Mais d’impérieuses raisons politiques et économiques exigent qu’un « petit village des Ardennes n’arrête pas la marche de la France ».

Par la persuasion et par la force, EdF et l’État vont donc imposer la construction de Chooz-B. Par delà alternance virtuelle et fausses promesses, le giscardisme et le “socialisme de gouvernement” montreront le vrai visage de la démocratie nucléaire : propagande, matraques, gaz et blindés.

Des affrontements de l’enquête d’utilité publique à la liaison avec les ouvriers de la Chiers, ce récit évoque les péripéties d’une lutte qui marqua la Pointe des Ardennes et de nombreux Ardennais.

 

Le nucléaire créera des emplois
Dans les cimetières, on aura besoin de bras
Le nucléaire créera des emplois
Dans les cimetières et les commissariats !

 


Avant propos

Il ne faut pas attendre de cette brochure un argumentaire contre l’énergie nucléaire en général, cette question de fond n’y est pas abordée. De même, ce n’est pas l’histoire exhaustive de la lutte Chooz B. Une importante documentation a été laissée de côté, un livre suffirait à peine à restituer les différents aspects de la lutte.

Il s’agit plus simplement du récit de la lutte vue par des personnes y ayant participé à différents niveaux. Elles revendiquent donc un parti pris sans pourtant exclure l’honnêteté. C’est un récit de la lutte dont les matériaux (souvenirs directs et documents) ont été recoupés avec d’autres sources et mis en forme.

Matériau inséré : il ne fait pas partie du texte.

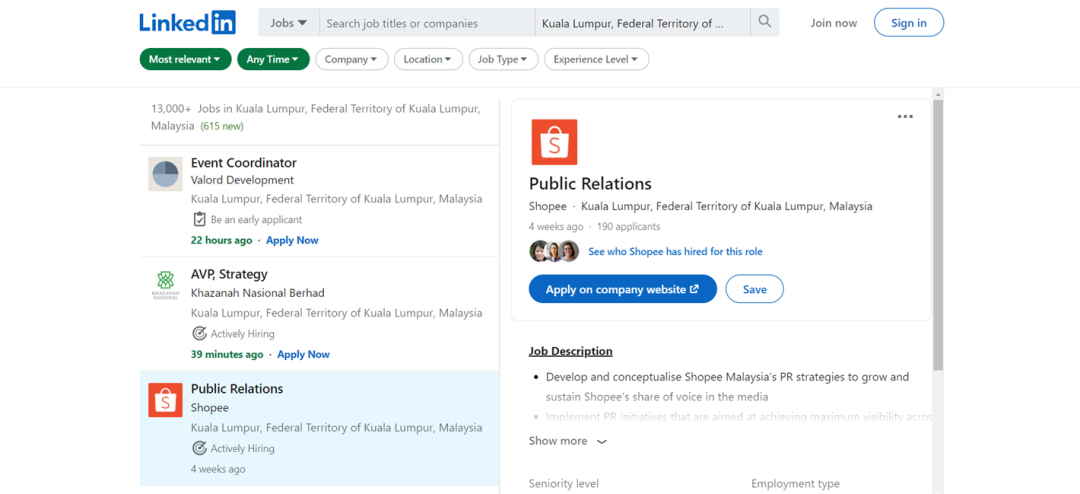Click the LinkedIn logo

point(187,22)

Ce texte éclairera les jeunes générations sur des événements qu’elles n’ont connus que par ouï-dire. Il remotivera peut-être un peu ceux qui, isolés dans leurs convictions, assistent avec une rage impuissante à la poursuite de diverses destructions au nom de la “rationalité économique”. Dans notre époque où un événement chasse l’autre et où les modes (idées, vêtements, comportements…) prennent le pas sur des valeurs devenues obsolètes (la solidarité, la volonté de se battre, par exemple), il rafraîchira la mémoire de certains. Ce qui permettra, aux uns, d’éviter de se faire berner à nouveau et, à d’autres, de mesurer l’ampleur de leurs reniements. Enfin, à toutes les franches crapules qui s’étonnent d’une hostilité constante à leur égard, cette brochure signifie que certains n’oublient pas leurs abjections et leurs turpitudes.

Autant que possible, les noms des divers protagonistes de la lutte sont tus dans ce récit. Certains ont évolué et préfèrent oublier. Il n’est pas non plus souhaitable d’attirer l’attention sur certaines personnes. Mais cette démarche exprime surtout la volonté de fondre des actes parfois individuels dans ce qui fut une ample dynamique collective.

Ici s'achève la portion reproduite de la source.